Reputation: 8035
I need to scrape a web page that has a javascript array embeded in inline javascript code, such as:
<script>
var videos = new Array();
videos[0] = 'http://myvideos.com/video1.mov';
videos[1] = ....
....
</script>
What's the easiest way to approach this and end up with a PHP array of these video urls?

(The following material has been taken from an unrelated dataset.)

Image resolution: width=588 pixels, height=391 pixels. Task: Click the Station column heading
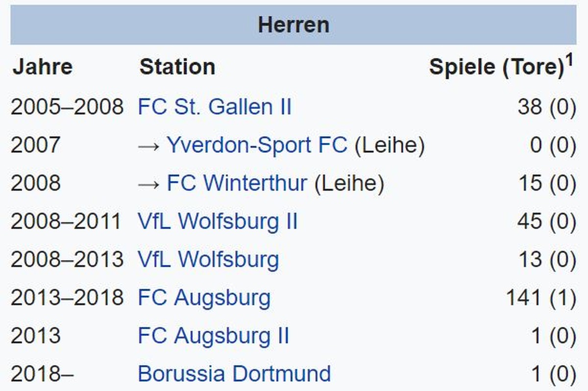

Edit: All videos are .mov extension.
Upvotes: 2
Views: 1370
Reputation: 65342
This is a bit more complicated, but it will get only those links, that are really of the form videos[0] = 'http://myvideos.com/video1.mov';
$tmp=str_replace(array("\r","\n"),'',$original,$matches);
$pattern='/\<script\>\s+var\ videos.*?((\s*videos\[\d+\]\ \=\ .http\:\/\/.*?\;\s*?)+)(.*?)\<\/script\>/';
$a=preg_match_all($pattern,$tmp,$matches);
unset($tmp);
if (!$a) die("no matches");
$pattern="/videos\[\d+\]\ \=\ /";
$matches=preg_split($pattern,$matches[1][0]);
$final=array();
while(sizeof($matches)>0) {
$match=trim(array_shift($matches));
if ($match=='') continue;
$final[]=substr($match,1,-2);
}
unset($matches);
print_r($final);
After feedback from the OP here is the simplified version:
$original=file_get_contents($url);
$pattern='/http\:\/\/.*?\.mov/';
$a=preg_match_all($pattern,$original,$matches);
if (!$a) die("no matches");
print_r($matches[0]);
Upvotes: 1
Reputation: 2425
You can scrape this by reading the page with a file_get_contents then retrieve the urls with a regex. This is the simplest way i know, especially if you know the file extensions for your videos. Exemple:
<?php
$file = file_get_contents('http://google.com');
$pattern = '/http:\/\/([a-zA-Z0-9\-\.]+\.[fr|com]+)/i';
preg_match_all($pattern, $file, $matches);
var_dump($matches);
Upvotes: 1